Despite the fear which was chewing her up inside, she couldn’t shift the image of his towering presence and the tawny, dark hair, which had made her think of a lion. All she could see was a pair of hard, sensual lips and the brooding gleam of his grey eyes and once again she felt the distracting shiver of desire.
Cursing herself for the shallow nature of her thoughts, she forced herself to concentrate on what really mattered.
That if Titus Alexander was true to his word—she would soon be out on the street with nowhere to go!
Did he really have the power to kick her out of the beautiful apartment which had felt like the first real home she’d ever had? Knotting her fingers tightly together, she stared out of the window as late-night London passed in a blur.
The bus rumbled through Soho, discharging various drunks along the way, and then it skirted Hyde Park and headed towards Holland Park. This was the point of the journey when Roxy usually heaved a huge sigh of relief and revelled in the peace which came from staring out at the wide open space which nestled so unexpectedly in the heart of the city. But not tonight. Tonight her head was full of unwanted thoughts and the memory of those judgmental pewter eyes as they had iced over her. He had looked at her as if he really despised her. As if she were something nasty that he had stepped in. And nobody had ever looked at her quite like that before, even though she had lived a life which had had more than its fair share of drama.
Stepping from the bus onto one of Notting Hill’s premier tree-lined streets, she let herself into the vast, six-storey stuccoed house and climbed the stairs to her top-floor apartment.
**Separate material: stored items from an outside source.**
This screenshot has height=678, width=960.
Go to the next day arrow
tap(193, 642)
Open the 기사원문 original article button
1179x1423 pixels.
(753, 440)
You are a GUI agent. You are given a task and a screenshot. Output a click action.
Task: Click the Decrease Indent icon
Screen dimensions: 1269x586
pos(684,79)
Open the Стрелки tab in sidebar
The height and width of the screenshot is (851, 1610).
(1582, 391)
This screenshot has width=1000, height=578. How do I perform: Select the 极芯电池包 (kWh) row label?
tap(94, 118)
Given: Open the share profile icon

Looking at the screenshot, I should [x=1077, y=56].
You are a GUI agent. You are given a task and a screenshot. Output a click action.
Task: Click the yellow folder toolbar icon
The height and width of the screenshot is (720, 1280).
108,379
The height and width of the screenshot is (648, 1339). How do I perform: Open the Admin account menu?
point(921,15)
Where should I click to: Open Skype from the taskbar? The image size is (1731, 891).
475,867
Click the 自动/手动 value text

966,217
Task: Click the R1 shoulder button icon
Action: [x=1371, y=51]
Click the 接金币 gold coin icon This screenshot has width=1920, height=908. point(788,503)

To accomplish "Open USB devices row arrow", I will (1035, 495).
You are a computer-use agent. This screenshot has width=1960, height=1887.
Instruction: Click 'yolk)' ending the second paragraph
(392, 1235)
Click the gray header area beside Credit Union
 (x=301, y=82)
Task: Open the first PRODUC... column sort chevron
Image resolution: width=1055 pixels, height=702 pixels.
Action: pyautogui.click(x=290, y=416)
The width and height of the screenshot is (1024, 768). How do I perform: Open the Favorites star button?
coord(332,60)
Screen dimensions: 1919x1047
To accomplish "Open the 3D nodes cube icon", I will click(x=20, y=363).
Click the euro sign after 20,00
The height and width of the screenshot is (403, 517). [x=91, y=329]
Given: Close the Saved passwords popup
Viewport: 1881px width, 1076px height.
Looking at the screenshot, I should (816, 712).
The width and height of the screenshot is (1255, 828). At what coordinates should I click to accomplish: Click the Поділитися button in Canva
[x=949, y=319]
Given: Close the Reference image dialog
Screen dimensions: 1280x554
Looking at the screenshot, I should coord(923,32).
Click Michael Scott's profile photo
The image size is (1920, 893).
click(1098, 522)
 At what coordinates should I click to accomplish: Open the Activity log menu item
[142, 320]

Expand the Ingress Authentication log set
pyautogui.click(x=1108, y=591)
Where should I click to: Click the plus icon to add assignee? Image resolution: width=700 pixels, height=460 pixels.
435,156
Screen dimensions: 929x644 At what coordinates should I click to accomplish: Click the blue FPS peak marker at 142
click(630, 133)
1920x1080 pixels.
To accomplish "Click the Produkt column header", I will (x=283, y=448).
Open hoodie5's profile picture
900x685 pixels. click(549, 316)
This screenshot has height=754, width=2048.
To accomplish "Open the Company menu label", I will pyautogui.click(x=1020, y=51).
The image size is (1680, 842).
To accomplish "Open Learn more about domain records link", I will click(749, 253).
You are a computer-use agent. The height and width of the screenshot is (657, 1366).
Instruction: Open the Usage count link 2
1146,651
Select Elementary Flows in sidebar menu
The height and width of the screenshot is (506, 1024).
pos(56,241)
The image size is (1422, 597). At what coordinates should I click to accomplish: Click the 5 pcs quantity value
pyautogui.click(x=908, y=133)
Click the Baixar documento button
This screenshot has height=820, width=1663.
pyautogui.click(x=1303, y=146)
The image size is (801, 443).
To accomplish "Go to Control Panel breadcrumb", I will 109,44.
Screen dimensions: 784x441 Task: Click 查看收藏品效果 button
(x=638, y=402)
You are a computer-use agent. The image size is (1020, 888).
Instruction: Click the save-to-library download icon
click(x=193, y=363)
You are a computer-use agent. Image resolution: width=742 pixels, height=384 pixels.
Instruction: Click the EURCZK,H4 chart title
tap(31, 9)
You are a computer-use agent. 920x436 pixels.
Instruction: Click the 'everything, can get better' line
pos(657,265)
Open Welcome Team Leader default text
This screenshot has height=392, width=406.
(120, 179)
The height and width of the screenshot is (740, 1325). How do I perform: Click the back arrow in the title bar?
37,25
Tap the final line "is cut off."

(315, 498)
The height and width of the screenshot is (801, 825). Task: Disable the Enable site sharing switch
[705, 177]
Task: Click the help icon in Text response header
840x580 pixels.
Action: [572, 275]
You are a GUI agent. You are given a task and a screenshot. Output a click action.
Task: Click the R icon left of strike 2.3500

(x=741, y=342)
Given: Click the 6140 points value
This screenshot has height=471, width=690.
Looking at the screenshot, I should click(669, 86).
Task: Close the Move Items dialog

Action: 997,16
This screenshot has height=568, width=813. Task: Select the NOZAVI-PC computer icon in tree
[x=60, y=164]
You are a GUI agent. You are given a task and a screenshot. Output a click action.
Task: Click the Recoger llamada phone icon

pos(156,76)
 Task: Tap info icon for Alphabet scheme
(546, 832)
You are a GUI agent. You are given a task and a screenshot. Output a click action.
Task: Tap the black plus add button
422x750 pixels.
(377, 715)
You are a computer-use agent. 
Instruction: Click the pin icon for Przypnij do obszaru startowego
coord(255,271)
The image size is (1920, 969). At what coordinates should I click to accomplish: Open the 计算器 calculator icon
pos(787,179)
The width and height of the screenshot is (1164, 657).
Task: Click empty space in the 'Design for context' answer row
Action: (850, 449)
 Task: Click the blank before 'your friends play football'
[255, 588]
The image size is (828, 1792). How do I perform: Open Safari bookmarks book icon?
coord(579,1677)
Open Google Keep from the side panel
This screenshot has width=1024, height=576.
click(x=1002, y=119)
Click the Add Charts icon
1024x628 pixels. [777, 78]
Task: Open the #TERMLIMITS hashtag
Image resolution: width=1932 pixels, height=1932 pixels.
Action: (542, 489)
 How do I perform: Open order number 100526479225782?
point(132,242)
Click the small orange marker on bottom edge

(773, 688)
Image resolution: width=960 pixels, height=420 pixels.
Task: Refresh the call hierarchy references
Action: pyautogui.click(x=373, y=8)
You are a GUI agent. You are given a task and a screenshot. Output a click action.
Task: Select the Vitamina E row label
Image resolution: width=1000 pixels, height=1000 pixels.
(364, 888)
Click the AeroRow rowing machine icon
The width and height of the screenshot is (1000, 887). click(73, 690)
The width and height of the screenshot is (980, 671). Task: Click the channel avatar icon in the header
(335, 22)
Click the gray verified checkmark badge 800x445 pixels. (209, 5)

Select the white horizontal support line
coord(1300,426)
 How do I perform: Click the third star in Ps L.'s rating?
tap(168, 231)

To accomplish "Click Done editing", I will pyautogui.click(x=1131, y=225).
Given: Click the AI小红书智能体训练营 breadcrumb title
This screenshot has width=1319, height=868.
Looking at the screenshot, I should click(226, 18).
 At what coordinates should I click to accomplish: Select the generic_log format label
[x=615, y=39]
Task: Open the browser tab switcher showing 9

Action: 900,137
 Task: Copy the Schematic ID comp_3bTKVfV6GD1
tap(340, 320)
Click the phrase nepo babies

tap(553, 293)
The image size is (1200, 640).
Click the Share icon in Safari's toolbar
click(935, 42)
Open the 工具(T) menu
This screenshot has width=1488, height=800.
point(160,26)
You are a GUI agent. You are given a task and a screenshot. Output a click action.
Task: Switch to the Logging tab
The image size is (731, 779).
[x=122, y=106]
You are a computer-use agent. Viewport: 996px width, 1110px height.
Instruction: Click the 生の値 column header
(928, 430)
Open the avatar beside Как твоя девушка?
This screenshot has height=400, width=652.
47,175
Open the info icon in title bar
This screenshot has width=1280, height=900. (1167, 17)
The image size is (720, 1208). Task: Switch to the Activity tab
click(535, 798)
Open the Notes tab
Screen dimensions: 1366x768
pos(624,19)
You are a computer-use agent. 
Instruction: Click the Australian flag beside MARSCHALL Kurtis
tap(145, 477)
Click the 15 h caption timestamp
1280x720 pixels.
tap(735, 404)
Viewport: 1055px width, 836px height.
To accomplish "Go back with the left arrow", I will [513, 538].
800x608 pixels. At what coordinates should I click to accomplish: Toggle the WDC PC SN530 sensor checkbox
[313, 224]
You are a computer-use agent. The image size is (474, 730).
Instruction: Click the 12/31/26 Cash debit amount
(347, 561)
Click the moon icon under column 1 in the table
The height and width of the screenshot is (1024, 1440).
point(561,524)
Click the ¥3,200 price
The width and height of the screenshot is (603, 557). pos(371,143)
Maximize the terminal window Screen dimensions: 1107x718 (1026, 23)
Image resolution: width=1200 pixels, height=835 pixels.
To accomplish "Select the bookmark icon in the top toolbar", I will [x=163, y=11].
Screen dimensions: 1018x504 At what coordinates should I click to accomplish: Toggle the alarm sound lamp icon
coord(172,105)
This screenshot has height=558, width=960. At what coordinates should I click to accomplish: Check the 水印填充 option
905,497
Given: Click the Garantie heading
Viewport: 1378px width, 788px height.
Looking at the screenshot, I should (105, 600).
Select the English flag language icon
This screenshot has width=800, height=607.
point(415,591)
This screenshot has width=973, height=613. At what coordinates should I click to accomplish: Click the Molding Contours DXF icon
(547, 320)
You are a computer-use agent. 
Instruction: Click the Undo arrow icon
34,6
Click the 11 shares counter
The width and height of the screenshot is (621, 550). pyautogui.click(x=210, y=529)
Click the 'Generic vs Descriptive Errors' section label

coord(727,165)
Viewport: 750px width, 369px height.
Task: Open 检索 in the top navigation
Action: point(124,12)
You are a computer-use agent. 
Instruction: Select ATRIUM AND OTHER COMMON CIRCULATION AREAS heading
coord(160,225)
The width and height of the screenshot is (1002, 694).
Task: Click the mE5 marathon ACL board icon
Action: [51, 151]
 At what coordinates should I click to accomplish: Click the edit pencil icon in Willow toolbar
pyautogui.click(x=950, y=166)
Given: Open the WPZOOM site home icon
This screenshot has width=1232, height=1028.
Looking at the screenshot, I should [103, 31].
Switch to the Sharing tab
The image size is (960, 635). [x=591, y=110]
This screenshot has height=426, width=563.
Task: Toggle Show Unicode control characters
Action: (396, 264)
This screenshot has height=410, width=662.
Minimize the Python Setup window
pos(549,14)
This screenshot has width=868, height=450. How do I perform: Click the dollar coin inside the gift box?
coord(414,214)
She tried telling herself that the arrogant Duke had been bluffing—but she couldn’t keep up the pretence of believing that for long. Because deep down she knew he hadn’t been bluffing. Even worse, she recognised now that she had been a fool of the first order. She had believed Martin Murray when he’d come up with his unbelievably generous offer. She had believed him because it had suited her to do so. Because she had been left without a penny of the vast fortune she’d made during her days with The Lollipops.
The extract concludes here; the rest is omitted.